*Task instructions*
Locate every line in the records below that holds the word "agent" and return each one.

⟨

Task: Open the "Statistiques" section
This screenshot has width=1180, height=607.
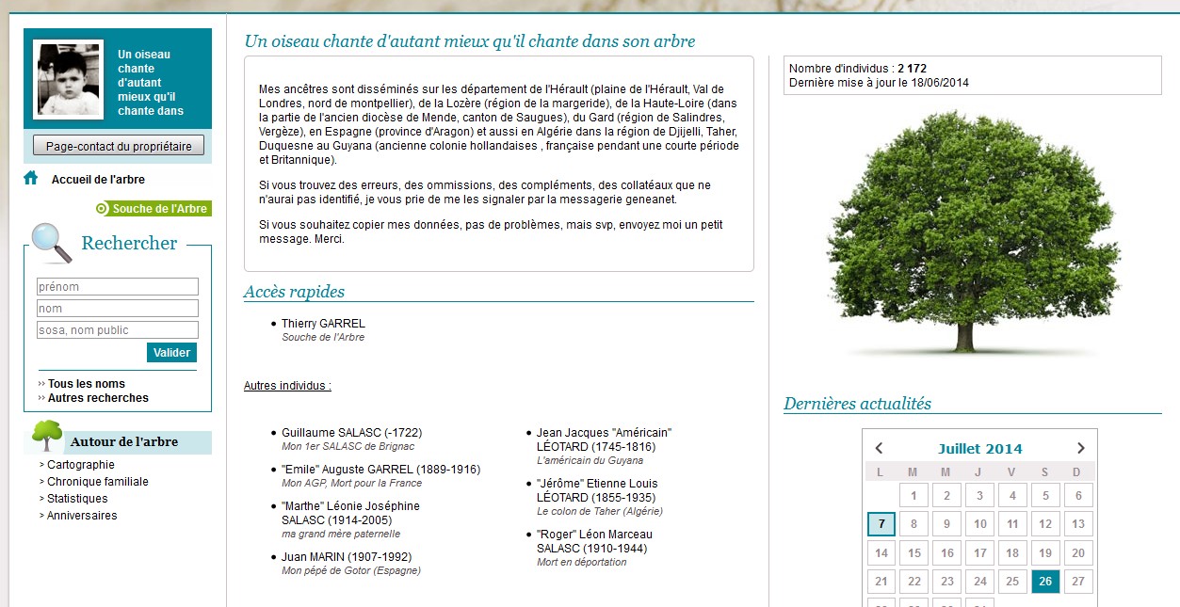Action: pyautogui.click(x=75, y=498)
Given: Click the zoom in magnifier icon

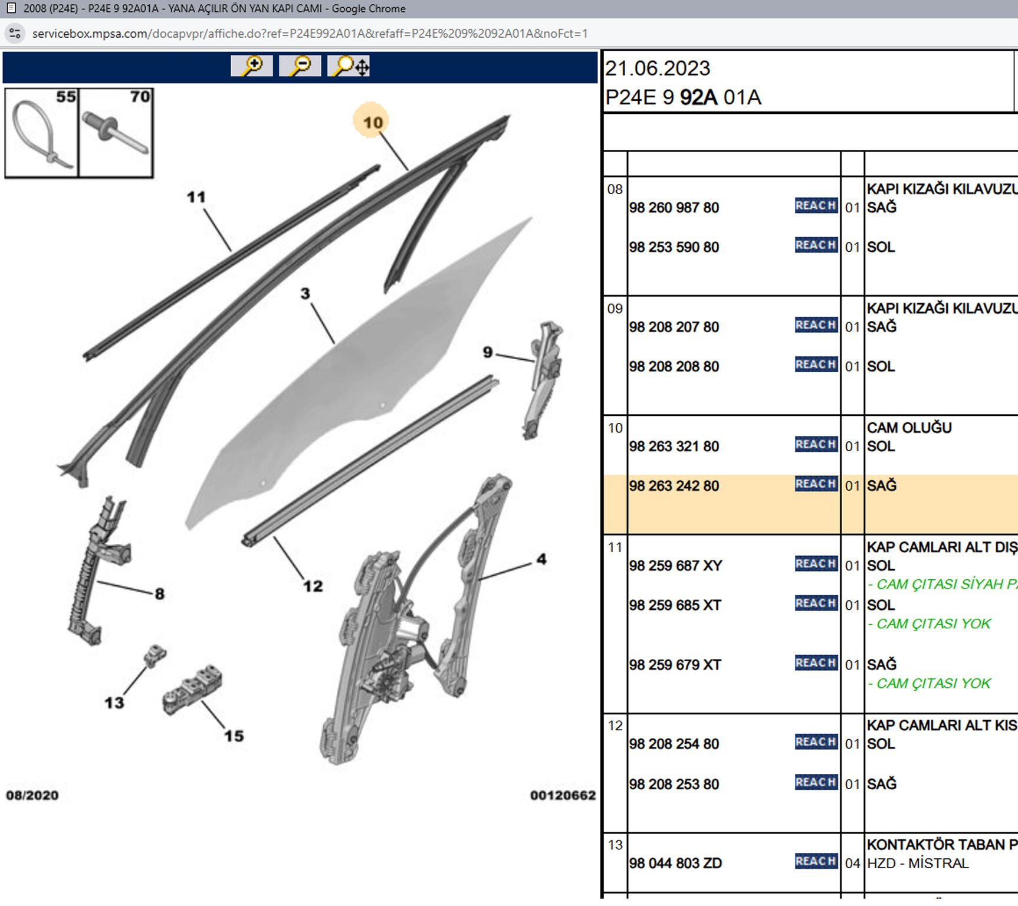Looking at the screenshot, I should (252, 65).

⟩
⟨

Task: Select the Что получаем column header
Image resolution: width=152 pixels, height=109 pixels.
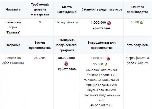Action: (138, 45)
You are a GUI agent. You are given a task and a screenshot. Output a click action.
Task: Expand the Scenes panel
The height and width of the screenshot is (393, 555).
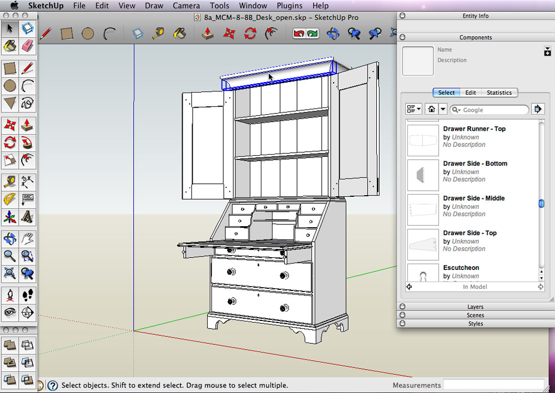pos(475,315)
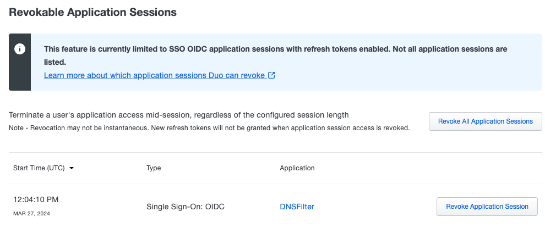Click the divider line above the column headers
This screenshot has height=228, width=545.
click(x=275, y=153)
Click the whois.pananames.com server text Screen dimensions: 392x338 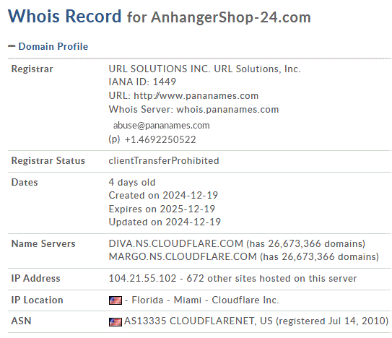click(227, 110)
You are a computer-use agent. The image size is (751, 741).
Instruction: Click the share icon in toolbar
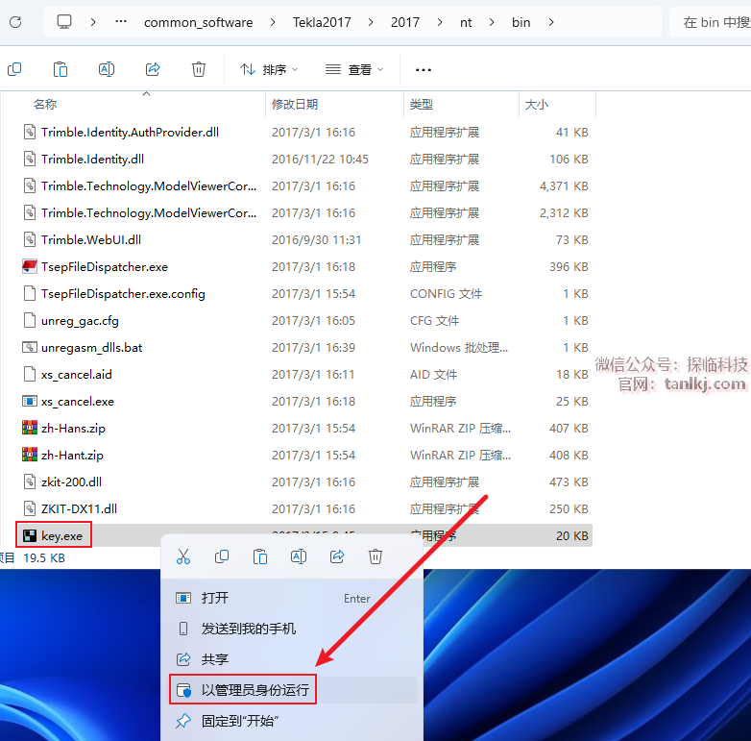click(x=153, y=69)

⟩

*Task result*
You are a GUI agent. You are given a task and a screenshot. Output a click action.
You are a computer-use agent. The image size is (751, 741).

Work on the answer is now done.